RSS feed for comments on this post.

  1. Love this piece. Great time to try to get Kid Weeks low. In some leagues, get him for free off the wire.

    Comment by pianow — June 19, 2012 @ 1:26 pm

  2. Said this before, will say again, BABIP is unhelpful in this context unless you break down contact intensity for each type of batted ball. In 2011 hard hit GBs went for hits 58% of the time while weak hit ones only 19%. Hard hit fly balls 40% of the time vs 5% for weak … We do have Contact/Batting F/X numbers avail. You can learn the speed off the bat and ball trajectory. The guy who left BP to work for the Astros did a series on this 11/2011. Please refine BABIP to incude contact intensity and quality before trying to use BABIP as a predictive stat!!!

    Comment by stefangfg — June 19, 2012 @ 1:40 pm

  3. I’ll post this here and see if anyone has any insight, re: Jemile Weeks.

    When he stole his 10th base of the season, he was leading the AL in SB (if I remember correctly). Since then, he has gone 28 games with a SB. He has gotten on base 43 times in 126 PA over that span, for a .341 OBP. But he’s had 0 SB and 3 CS.

    He had a “minor ankle injury” just before his last SB, and then a hip strain in early June. I’m not sure if he’s still not fully healthy, or what happened to his speed? Without the SB, he becomes *much* less useful in fantasy.

    Comment by JR — June 19, 2012 @ 1:48 pm

  4. The minute you add hard hit / soft hit into anything, you add even more stringer bias than you do with line drive percentage in there. If anything, I’d like to see a speed factor in there that’s not IFH, because that seems really random. Put Bill James speed score in there over IFH and it’s better.

    Put hard hit / softly hit, it’s more bias. If you’re talking about velocity and angle, you’re talking hit f/x, which is not available to the public.

    Comment by Eno Sarris — June 19, 2012 @ 1:51 pm

  5. Bautista’s BABIP is crazy. I get that hitting infield flies will suppress that, but still, .199? Sheesh.

    Granderson’s LD rate is 26% – could a BA rebound (to say .270 or higher) be coming?

    Comment by kid — June 19, 2012 @ 2:05 pm

  6. Maybe this has already been done, but I wonder what sorts of BABIPs three-true outcome guys generally have. Cause none of those three outcomes affects BABIP.

    Maybe everything Bautista hits hard this year is going over the fence? :-)

    Comment by JR — June 19, 2012 @ 2:17 pm

  7. What you call stringent I call refinement I guess. LDs btw are not always hard hit balls. Weakly hit LDs however tend to go for hits at almost the same rate as hard hit ones: in 2011 73% vs 68%. But weakly hit GBs and FBs rarely go for hits. Of course there is some bias if you are not actually using the hit f/x, but the discrepancy between weak and hard contact for GBs and FBs is SO HUGE if you discount the accuracy of the hard/weak determination by 50%, you still have a statistical refinement. And people won’t be scratching their heads about why their guy is so lucky/unlucky. Guys who hit the ball harder will get hits 25% more of the time on GBs and FBs.

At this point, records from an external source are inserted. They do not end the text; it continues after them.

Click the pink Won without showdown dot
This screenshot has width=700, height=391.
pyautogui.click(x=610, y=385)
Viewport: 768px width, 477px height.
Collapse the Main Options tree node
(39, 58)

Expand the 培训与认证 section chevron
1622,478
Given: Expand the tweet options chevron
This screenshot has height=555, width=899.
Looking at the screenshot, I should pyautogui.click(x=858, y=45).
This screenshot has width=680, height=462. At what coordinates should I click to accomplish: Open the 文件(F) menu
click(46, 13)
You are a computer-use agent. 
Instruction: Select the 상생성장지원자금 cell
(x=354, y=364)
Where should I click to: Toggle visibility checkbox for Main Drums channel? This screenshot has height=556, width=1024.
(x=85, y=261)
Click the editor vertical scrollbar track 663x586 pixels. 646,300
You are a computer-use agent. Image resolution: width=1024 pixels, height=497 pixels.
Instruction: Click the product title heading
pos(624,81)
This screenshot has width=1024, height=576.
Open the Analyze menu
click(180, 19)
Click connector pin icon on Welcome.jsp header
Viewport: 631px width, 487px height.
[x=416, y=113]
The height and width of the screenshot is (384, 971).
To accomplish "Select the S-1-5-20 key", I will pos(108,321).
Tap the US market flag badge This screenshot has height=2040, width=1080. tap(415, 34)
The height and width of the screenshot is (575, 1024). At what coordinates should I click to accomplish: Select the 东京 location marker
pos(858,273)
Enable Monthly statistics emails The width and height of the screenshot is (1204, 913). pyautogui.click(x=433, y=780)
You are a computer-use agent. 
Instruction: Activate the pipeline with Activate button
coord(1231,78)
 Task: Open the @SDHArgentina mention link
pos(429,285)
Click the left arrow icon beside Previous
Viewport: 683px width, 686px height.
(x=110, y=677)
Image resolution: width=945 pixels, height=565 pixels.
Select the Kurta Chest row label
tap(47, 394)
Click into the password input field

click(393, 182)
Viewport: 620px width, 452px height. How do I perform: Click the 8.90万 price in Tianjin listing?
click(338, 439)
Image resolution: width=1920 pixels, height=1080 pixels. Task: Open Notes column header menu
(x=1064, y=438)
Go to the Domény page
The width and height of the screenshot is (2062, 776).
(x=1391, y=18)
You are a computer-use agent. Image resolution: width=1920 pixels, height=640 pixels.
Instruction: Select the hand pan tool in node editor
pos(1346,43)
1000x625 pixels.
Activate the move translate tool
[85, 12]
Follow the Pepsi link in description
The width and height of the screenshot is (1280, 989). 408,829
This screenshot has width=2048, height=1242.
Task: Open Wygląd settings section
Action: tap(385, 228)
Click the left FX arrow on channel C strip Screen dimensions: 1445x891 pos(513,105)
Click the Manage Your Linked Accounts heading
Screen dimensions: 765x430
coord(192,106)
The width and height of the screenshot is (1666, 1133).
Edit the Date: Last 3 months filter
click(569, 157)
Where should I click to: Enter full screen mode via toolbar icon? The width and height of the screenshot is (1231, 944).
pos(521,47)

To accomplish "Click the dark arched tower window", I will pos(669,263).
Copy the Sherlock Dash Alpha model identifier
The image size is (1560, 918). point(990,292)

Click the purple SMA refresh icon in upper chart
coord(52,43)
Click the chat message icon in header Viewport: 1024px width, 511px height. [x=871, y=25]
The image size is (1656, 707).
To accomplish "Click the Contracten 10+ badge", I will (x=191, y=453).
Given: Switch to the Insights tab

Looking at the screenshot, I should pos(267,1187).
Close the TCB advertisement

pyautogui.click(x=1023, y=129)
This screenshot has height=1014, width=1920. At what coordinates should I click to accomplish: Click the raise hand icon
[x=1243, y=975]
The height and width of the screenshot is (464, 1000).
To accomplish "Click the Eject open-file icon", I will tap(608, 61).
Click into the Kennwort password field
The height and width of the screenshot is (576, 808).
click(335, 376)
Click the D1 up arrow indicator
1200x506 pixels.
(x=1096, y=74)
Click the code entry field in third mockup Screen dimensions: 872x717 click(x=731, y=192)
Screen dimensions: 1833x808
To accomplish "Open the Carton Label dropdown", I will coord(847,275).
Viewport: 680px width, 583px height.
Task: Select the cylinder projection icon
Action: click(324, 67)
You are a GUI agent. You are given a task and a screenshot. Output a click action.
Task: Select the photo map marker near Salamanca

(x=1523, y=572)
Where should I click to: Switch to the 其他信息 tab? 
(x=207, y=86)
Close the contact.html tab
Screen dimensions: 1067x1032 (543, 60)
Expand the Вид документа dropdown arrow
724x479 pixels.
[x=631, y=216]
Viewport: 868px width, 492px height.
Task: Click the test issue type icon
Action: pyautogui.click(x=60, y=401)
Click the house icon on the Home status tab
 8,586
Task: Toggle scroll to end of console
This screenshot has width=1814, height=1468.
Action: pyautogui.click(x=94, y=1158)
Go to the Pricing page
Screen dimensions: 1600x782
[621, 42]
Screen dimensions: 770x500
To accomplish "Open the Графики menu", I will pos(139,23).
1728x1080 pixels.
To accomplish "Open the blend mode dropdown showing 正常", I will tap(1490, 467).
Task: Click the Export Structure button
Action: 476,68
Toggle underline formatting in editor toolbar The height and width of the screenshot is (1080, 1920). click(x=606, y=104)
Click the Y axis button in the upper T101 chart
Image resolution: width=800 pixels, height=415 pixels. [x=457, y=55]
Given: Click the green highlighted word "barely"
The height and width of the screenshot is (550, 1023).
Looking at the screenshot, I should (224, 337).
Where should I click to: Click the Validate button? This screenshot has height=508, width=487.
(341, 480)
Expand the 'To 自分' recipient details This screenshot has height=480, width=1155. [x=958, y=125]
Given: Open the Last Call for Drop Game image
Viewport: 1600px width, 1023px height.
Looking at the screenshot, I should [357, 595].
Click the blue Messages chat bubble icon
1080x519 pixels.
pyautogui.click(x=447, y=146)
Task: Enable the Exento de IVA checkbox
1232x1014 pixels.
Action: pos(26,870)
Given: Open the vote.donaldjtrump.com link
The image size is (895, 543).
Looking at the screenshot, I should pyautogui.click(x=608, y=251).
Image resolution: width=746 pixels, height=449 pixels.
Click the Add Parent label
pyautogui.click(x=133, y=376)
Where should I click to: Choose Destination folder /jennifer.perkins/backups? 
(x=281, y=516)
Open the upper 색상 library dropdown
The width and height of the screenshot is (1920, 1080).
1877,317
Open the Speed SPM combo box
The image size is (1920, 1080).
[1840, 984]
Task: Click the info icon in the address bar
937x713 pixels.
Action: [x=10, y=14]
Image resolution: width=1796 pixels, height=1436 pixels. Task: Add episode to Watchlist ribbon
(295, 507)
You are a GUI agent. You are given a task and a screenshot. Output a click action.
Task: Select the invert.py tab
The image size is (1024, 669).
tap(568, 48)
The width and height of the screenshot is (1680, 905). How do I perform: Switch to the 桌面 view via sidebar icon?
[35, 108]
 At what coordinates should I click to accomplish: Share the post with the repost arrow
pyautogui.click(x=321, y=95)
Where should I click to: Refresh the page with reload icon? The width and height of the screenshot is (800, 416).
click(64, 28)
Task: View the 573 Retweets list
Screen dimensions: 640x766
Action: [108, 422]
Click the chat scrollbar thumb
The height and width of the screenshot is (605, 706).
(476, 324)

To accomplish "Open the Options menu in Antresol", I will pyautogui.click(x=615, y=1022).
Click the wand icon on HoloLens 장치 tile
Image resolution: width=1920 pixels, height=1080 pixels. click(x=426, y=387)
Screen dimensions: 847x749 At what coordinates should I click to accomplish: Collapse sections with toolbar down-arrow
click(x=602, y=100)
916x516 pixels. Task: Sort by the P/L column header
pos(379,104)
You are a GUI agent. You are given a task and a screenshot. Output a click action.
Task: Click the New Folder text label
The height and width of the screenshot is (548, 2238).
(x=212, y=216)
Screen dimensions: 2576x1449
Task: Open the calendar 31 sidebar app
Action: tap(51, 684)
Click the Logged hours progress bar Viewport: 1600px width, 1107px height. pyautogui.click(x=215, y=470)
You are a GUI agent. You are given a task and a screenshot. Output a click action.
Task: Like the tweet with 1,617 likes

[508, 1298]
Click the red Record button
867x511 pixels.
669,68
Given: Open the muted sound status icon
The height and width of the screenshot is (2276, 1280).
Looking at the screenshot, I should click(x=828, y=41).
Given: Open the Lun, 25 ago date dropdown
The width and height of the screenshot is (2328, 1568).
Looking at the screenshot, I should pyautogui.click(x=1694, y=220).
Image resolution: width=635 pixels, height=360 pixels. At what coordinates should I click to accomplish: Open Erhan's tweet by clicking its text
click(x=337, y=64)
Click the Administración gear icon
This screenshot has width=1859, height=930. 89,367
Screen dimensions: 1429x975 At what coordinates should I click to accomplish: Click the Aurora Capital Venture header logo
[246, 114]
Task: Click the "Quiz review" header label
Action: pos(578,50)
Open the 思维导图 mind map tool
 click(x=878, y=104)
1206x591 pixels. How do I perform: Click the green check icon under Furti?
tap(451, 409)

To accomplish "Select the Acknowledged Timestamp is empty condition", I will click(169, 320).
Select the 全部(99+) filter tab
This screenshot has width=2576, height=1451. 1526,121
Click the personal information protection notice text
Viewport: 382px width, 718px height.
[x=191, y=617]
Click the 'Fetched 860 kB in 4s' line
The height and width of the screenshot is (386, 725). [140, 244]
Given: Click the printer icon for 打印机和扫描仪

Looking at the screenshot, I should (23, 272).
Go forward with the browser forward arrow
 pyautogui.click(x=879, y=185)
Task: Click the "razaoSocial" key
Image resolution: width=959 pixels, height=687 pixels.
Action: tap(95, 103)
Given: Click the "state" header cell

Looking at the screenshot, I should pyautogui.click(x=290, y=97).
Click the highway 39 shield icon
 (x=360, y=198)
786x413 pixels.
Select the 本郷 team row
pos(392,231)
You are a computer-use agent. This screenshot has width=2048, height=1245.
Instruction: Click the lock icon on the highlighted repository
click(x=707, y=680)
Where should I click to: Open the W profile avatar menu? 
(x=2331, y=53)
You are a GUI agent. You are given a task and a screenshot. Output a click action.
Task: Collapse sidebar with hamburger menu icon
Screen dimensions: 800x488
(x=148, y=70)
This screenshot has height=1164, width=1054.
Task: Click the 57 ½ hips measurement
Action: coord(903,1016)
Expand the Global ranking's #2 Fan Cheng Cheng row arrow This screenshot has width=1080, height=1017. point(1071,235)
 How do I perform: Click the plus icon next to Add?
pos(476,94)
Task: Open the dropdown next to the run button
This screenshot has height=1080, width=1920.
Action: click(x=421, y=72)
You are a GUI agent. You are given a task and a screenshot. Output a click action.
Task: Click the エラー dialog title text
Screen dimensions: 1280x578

    So there is some bias without access to hit f/x (is it released after the year ends?), but it is better than using a stat, BABIP, that’s devoid of crucial variable and leads to silly and misleading conclusions, ie, Hos my god he has been so unlucky for the past two months, how can that happen? The correct deduction is that Hoz is hitting weak ground balls, trying to pull the ball. You’ll confirm that deduction by looking at his Pull vs Oppo data and comparing it to last year.

    Comment by stefangfg — June 19, 2012 @ 2:21 pm

  8. This is excellent, Eno.

    Comment by Andrew — June 19, 2012 @ 2:51 pm

  9. ‘stringer’ not ‘stringent.’ as in, you have to pay someone to watch the game and decide which balls are weakly hit ground balls. I guarantee you that adds noise. If we watched the same game and recorded what we thought were weak line drives and hard hit line drives, you’d see very different results. Look at BIS. they have Line Drive (Fly ball), Fliner (liner), Fly (fliner) and all sorts of crazy definitions between a fly ball and a line drive… and the more is decided by an eye ball, the worse the confusion will be. If we could get batted ball angle off bat (vertical angle) and velocity, we’d be getting somewhere. I’ve seen batted ball distance and horizontal angle, but I’ve never seen this weak grounder vs hard-hit grounder you’re talking about, and if it comes from a stringer, I’m skeptical it refines much.

    Comment by Eno Sarris — June 19, 2012 @ 2:54 pm

  10. I do think three true outcome affects BABIP a little — in the denominator. Fewer balls in play. Also, a TTO hitter probably is a fly-ball hitter, which means lower BABIPs (see Bautista’s low BABIP).

    As for Granderson, I think there’s some chance he betters his BA for sure.

    Comment by Eno Sarris — June 19, 2012 @ 2:56 pm

  11. And in the case of Cabrera in particular, if his BABIP falls closer to his .347 xBABIP, his fantasy value will plummet. He’s a bit of an empty batting average.

    I enjoyed the article, but the above kind of comment is a pet peeve of mine, as it fails to distinguish between the regression that is obviously going to occur, and a truly worrying fall in value. Obviously, Melky Cabrera, like every other player in the majors, is unlikely to hit .364 for the rest of the year. But according to ZIPS, he should hit .304 for the rest of the year– and that’s based on a projected BABIP of .333. If his BABIP instead matches his xBABIP of .347, and he otherwise meets his ZIPS projection, he will hit about .315 for the rest of the year, with an additional 8 HR and 10 steals, for a final line of around .340/97/14/73/20. That’s pretty damn valuable. It’s actually better than I would have expected from eyeballing his standard stats.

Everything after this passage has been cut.